Stored data entries:
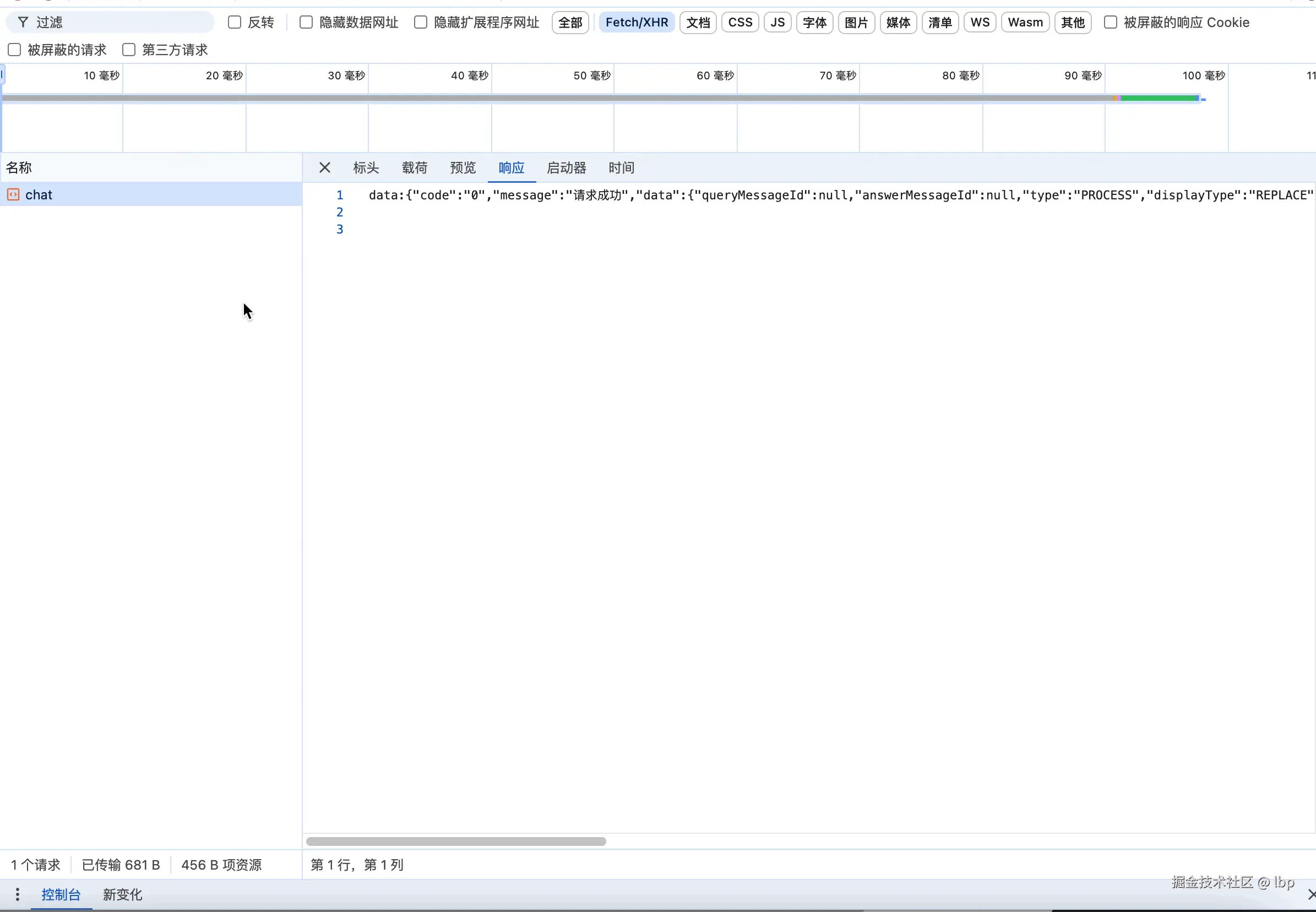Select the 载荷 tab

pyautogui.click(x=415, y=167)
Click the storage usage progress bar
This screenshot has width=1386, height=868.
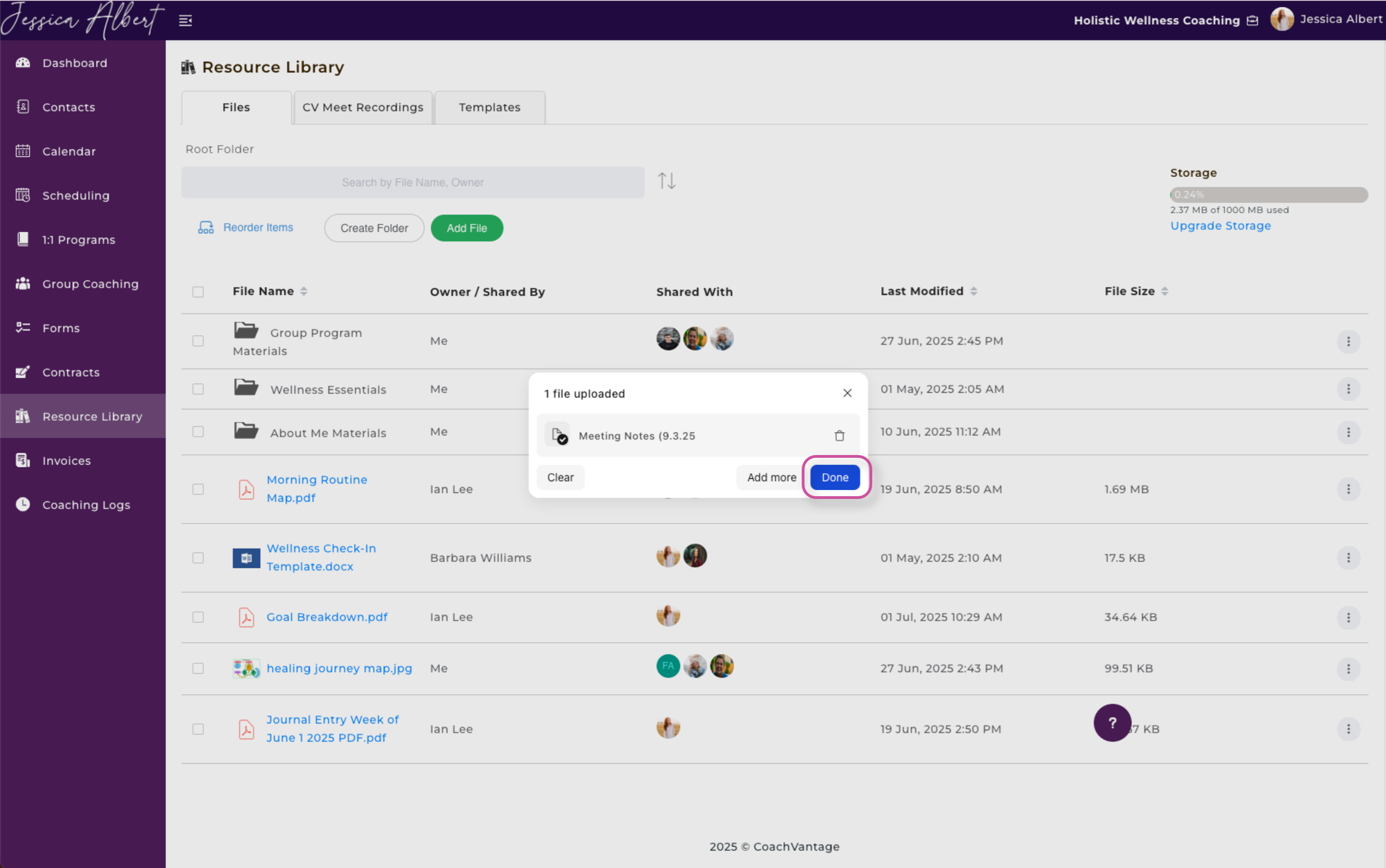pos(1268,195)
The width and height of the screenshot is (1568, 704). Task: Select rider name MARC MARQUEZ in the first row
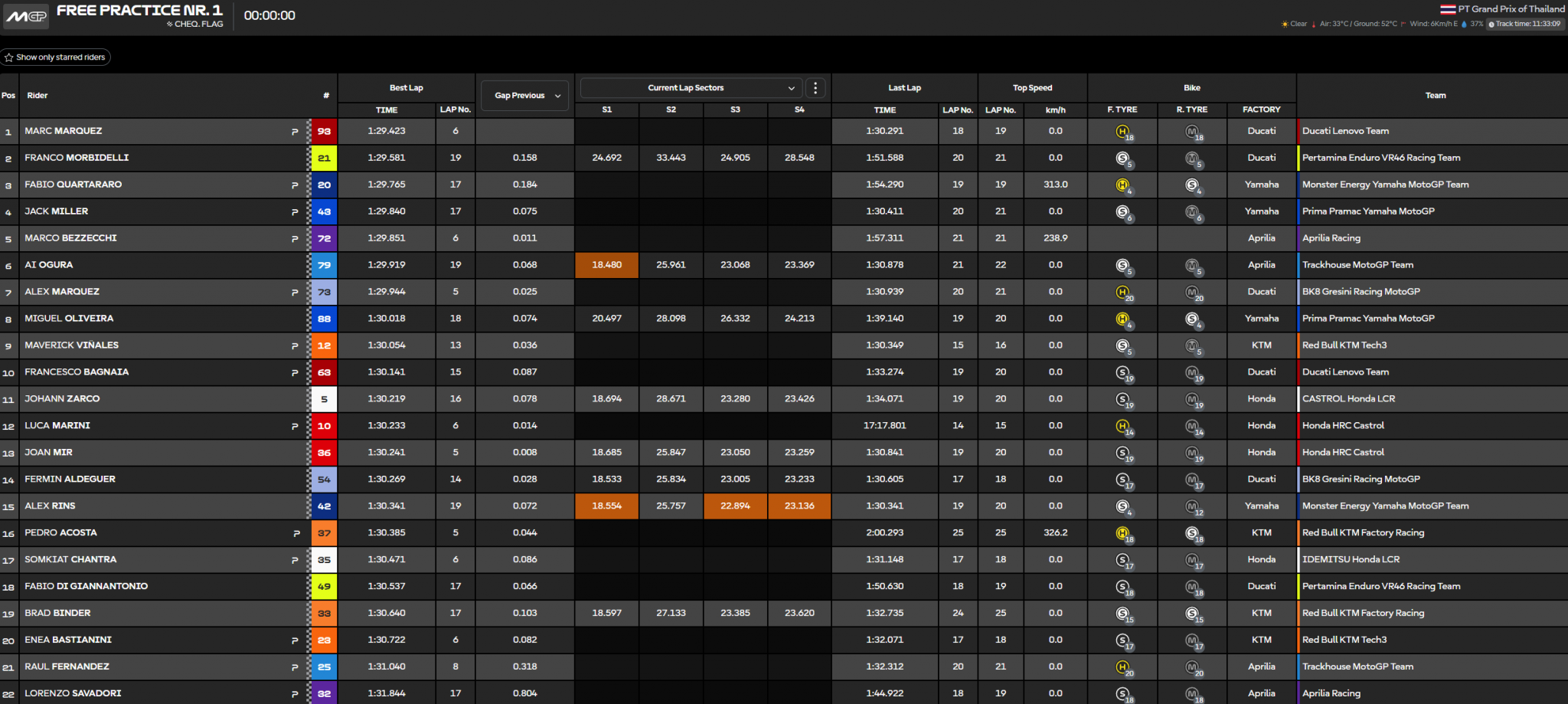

WHAT THE TASK REQUIRES:
The range to copy runs from the line with "This screenshot has width=1386, height=868." to the last line of the entries, both included; copy it exactly and leave out the pictures.

OUTPUT FOR THIS TASK:
This screenshot has width=1386, height=868.
pos(1268,195)
The width and height of the screenshot is (1568, 704). Task: Select rider name MARC MARQUEZ in the first row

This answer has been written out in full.